Dr. Marie-Celeste Condon
Carol Grigg (Cherokee). Song to the Mother’s Spirit.
"If we wonder often, the gift of knowledge will come."
Dr. Marie-Celeste Condon is a clinician, reflective consultant, and mentor in Early Relational Health (ERH), with over 25 years of experience working with babies, young children, families, practitioners, and communities in Texas, the Midwest, Pacific Northwest, and Nicaragua. Settings included home visiting programs, Children’s Hospitals, pediatric primary care, early childhood schools, childcare centers, ECEAP and ESIT programs, Early Head Start, a community-based poverty alleviation program, and a Women’s Correctional Facility. Dr. Condon is committed to de-centering privilege and Eurocentric worldviews in research and practice so diverse, often marginalized families and service providers can draw on non-dominant sources of wisdom, and influence change in systems and policies that affect their lives. For example, she led a qualitative, participatory action study of babies’ experiences living with incarcerated mothers that enabled participants to influence changes in programs, policies and practices in court and corrections systems. The group’s work inspired the development of a sentencing alternative in the State of Washington.
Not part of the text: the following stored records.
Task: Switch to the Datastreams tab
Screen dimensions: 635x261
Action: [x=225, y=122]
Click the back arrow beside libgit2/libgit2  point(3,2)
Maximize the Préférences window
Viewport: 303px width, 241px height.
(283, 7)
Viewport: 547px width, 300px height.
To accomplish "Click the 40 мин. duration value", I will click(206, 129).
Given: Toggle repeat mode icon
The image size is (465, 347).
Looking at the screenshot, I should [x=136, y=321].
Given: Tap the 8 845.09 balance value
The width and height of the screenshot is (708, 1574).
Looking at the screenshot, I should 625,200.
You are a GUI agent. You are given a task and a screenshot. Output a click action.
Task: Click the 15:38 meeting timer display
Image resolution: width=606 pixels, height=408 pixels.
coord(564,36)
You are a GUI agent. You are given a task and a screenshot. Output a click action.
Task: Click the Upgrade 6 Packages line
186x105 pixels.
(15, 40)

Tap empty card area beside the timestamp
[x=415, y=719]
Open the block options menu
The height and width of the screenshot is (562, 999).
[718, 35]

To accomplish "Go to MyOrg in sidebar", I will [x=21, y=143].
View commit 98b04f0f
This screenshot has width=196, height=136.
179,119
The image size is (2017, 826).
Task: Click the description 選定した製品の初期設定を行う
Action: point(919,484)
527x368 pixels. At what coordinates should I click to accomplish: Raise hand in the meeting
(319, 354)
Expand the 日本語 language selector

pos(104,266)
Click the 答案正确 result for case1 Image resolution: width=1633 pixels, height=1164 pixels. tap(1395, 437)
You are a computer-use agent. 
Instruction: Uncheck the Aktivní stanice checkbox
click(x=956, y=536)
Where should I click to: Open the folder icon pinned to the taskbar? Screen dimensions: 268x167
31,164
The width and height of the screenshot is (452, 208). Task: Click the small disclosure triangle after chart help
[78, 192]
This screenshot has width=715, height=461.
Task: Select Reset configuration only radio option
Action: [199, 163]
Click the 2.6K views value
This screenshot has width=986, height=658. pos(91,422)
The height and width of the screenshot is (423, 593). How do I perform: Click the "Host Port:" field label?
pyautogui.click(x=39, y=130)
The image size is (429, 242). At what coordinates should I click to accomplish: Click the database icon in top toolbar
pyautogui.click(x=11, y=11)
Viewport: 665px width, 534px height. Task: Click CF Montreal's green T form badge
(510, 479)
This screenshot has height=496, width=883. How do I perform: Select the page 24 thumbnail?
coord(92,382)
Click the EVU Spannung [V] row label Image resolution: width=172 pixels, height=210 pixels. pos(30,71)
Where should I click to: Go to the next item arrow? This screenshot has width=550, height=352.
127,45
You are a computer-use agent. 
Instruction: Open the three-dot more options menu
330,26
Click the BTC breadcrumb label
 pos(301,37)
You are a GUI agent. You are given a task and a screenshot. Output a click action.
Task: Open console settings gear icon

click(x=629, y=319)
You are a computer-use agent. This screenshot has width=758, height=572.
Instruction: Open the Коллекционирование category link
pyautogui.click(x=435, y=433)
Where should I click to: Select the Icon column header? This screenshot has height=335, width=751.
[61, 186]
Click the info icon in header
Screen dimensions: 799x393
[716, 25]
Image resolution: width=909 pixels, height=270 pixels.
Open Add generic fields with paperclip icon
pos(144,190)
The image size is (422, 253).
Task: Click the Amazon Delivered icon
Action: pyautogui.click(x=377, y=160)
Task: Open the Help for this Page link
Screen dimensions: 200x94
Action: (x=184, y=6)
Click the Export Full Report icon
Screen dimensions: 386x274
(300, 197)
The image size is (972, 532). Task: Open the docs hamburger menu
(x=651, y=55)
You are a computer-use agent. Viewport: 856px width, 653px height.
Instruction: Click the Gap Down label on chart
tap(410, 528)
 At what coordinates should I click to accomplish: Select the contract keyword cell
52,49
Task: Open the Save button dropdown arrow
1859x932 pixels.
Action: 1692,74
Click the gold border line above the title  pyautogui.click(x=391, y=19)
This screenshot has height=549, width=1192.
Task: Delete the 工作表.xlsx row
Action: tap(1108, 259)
Now, many parents do prison time at home focusing on building healthy relationships with their children, and addressing problems that contribute to intergenerational incarceration. Dr. Condon is known for a relational style of leadership. She completed a Masters in Early Childhood Special Education at the University of Houston at Clear Lake, and a doctorate in Social Welfare at the University of Washington. Dr. Condon is a mixed race descendant of First Nations L’nu whose traditional land is the Gaspésie, Quebecois and Irish immigrants.
Partnership. Dr. Condon helped develop the concept of Early Relational Health (ERH). She partnered with Dr. Charlot-Swilley, other HealthySteps Specialists of color, and African American families in studying equity issues and phenomena associated with screening ERH in Washington, DC. Along with their colleague, Tininka Rahman, BSN, MHCA, Drs. Charlot-Swilley and Condon analyzed the study’s data and developed an innovative reflective model of care called Early Relational Health-Conversations (ERH-C). ERH-C represents a paradigm shift from practitioner- to culture- and family-centered care. On-going, engagement in RC/S is a key component of the model, ensuring fidelity and continuous quality improvement in practice. We walk in an understanding that all of us come to the table with assets, history, culture, traditions and creativity that can make a real difference in the lives of children and families, in communities, and in dismantling systemic racism.